Recentemente um jovem estudante de direito da FASETE provocou o grupo com dois artigos publicados no site de Ozildo Alves. Os artigos atacam o que ele chama de “indústria do cangaço” e acusa o derrame de dinheiro público (da prefeitura e da CHESF) para promover “bandidos e assassinos”. Chega a afirmar que o dinheiro gasto nos eventos sobre o cangaço poderia ser usado para melhorar os hospitais públicos. Nessa questão ele demonstra conhecer pouco sobre orçamento público, pois se a verba destinada a promover eventos culturais não for usada para aquilo a que se destina, também não poderá ser desviada para outras funções. Seu argumento maior é a identificação de Lampião como um bandido assassino e que é um disparate elogiá-lo em eventos públicos. Afirma que outras personalidades como Apolônio Sales, Dom Mário Zaneta e o tenente João Bezerra é que mereciam homenagens públicas. O tenente João Bezerra foi o homem que matou Lampião. Existem acusações de que alguns dias antes ele vendeu armas ao famoso cangaceiro. O jovem estudante não sabe disso, é típico de quem só leu um livro sobre assunto tão vasto como o cangaço (em ambos os textos que publicou ele cita como fonte de pesquisa apenas um livro: “Lampião na Bahia”, de Oleone Coelho Fontes). Lampião se beneficiou de traficantes de armas oriundos das polícias estaduais do nordeste. O tenente João Bezerra provavelmente era um deles. Aliás, de quem vocês acham que os traficantes do Rio e de São Paulo compram armas? Os cangaceiros praticavam estupros? As volantes policiais também. De onde vocês acham que vinha o apoio de uma parte da população sertaneja aos cangaceiros? Defender os “mocinhos” da história é bom, o problema é identificar quem são eles.


Independente do julgamento moral que se faça sobre os cangaceiros não há dúvidas de que o cangaço foi um fenômeno importante da história do nordeste. Nada há que se contestar em quem se dedica ao estudo sobre esse fenômeno. Em Paulo Afonso a influência do cangaço é anterior à emergência deste grupo atual. Desde os anos 50 do século passado um grupo carnavalesco chamado “Os cangaceiros” celebra os combates de Lampião em uma apresentação teatral em época de carnaval. Em várias cidades do sertão o cangaço é reinvidicado como fenômeno cultural típico e não como apologia da criminalidade. Para melhor conhecimento sobre o assunto indico a leitura do livro “Lampiões acesos: o cangaço na memória coletiva”, do professor pauloafonsino Marcos Edilson de Araújo Clemente. Ler mais sobre um assunto tão vasto e complexo ajuda a clarear as idéias.

> [INSTRUÇÕES]:
[1] No texto sobre o cangaço, qual livro o estudante de direito cita como única fonte de pesquisa em seus dois artigos?
[2] Resuma o texto sobre o cangaço em duas frases.
Os registros não têm papel nenhum aqui.

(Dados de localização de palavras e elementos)

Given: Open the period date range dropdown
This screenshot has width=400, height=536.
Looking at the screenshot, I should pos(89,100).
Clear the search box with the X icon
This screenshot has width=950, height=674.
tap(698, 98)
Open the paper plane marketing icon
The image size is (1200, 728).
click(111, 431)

> [RESPOSTAS]:
[1] "Lampião na Bahia", de Oleone Coelho Fontes.

[2] Um estudante de direito da FASETE publicou dois artigos contra a "indústria do cangaço" e o uso de dinheiro público para homenagear Lampião, a quem chama de bandido assassino. O texto o critica por conhecer pouco sobre orçamento público e por ter lido apenas um livro, lembra que o tenente João Bezerra, que ele quer homenagear, é acusado de ter vendido armas a Lampião, e defende que, independentemente do julgamento moral, o cangaço foi um fenômeno importante da história do nordeste.